ACTIONS TO TAKE —
1. In the text on surgical patient age, by how many years did U.S. life expectancy decline between 2019 and 2021?
2. List every calendar year mentioned in the text on surgical patient age.
3. Copy the stretch of the text on surgical patient age from "- Although the" through "will be significant.".

EXCERPTED TEXT —
*-*-*
The Secular Decline in Average Age of Surgical Patients Aligns with Recent Trends in Life Expectancy and Excess Mortality
- In just two years of the COVID-19 pandemic, U.S. life expectancy declined 2.7 years, from 78.8 in 2019 to 76.1 in 2021, a trend that is compounded by growing excess mortality particularly in younger adult cohorts (ages 25-45).
- Although the median age in the U.S. and number of Medicare beneficiaries continues to increase, the average age of surgical patients has declined sequentially since 2018.
- The average age of orthopedic surgery patients declined 4.2 years, on average, between 2018 and 2021, while the average age of lung surgery patients declined by 1.6 years.
COVID-19 has exacerbated pre-pandemic declines in average U.S. life expectancy and excess mortality of younger age cohorts.1,2 The implications of these shifts in population demographics on the health status of, and utilization of healthcare services by, the U.S. patient population will be significant.
*-*-*
SUPPLIED MATERIAL —
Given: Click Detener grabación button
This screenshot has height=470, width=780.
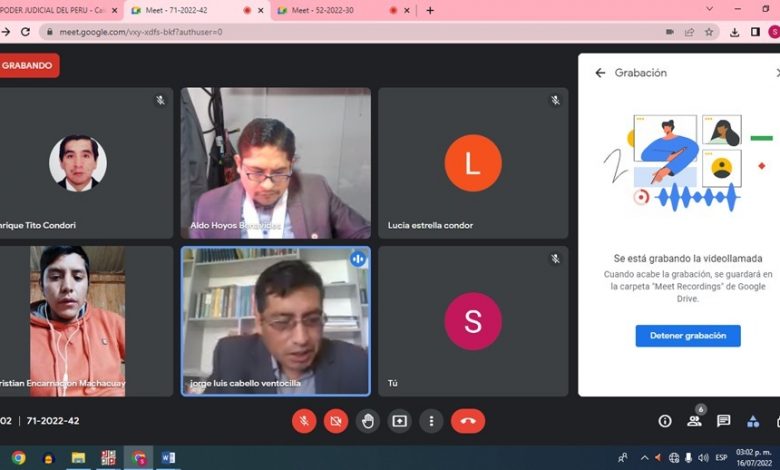Looking at the screenshot, I should (688, 336).
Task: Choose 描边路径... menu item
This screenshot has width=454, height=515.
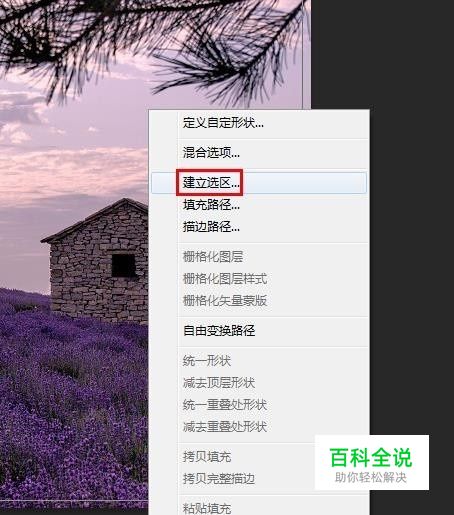Action: (259, 227)
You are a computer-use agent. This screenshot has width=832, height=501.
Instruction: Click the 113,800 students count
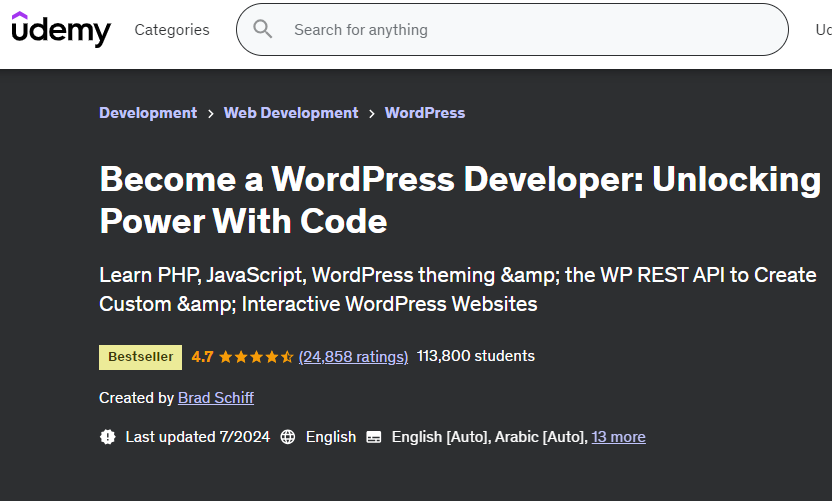pos(475,356)
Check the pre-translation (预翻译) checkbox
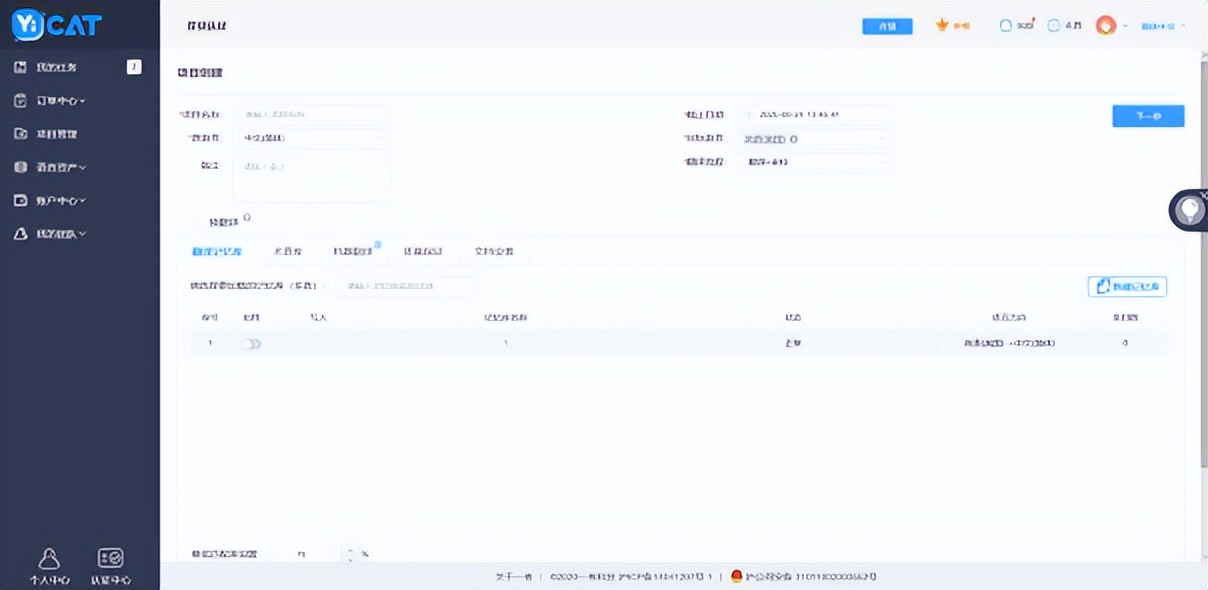The width and height of the screenshot is (1208, 590). [x=194, y=220]
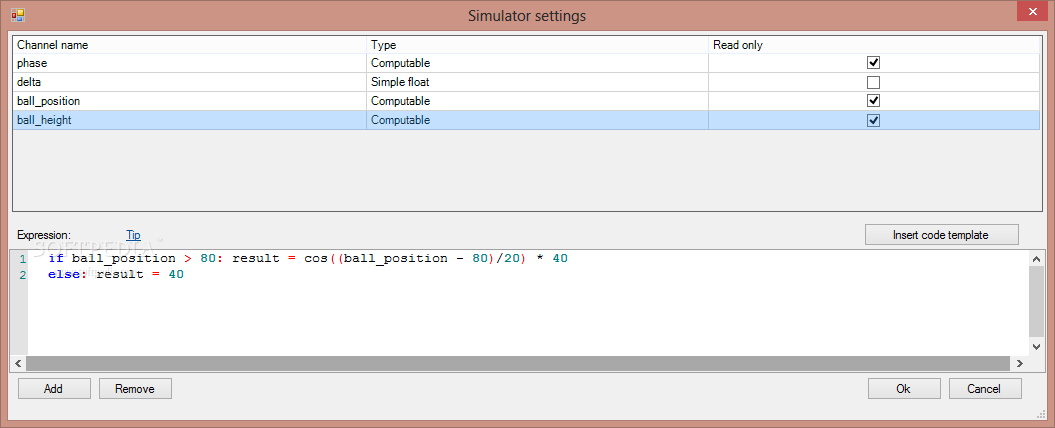Click the horizontal scrollbar left arrow

(17, 363)
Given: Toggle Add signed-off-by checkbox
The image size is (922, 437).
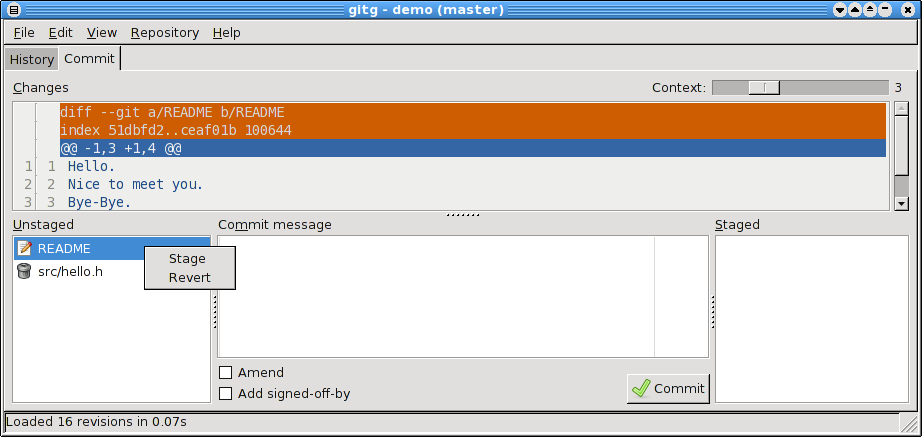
*-*-*
ANSWERS BY ITEM NUMBER —
1. 2.7 years, from 78.8 to 76.1.

2. 2018, 2019, 2021

3.
- Although the median age in the U.S. and number of Medicare beneficiaries continues to increase, the average age of surgical patients has declined sequentially since 2018.
- The average age of orthopedic surgery patients declined 4.2 years, on average, between 2018 and 2021, while the average age of lung surgery patients declined by 1.6 years.
COVID-19 has exacerbated pre-pandemic declines in average U.S. life expectancy and excess mortality of younger age cohorts.1,2 The implications of these shifts in population demographics on the health status of, and utilization of healthcare services by, the U.S. patient population will be significant.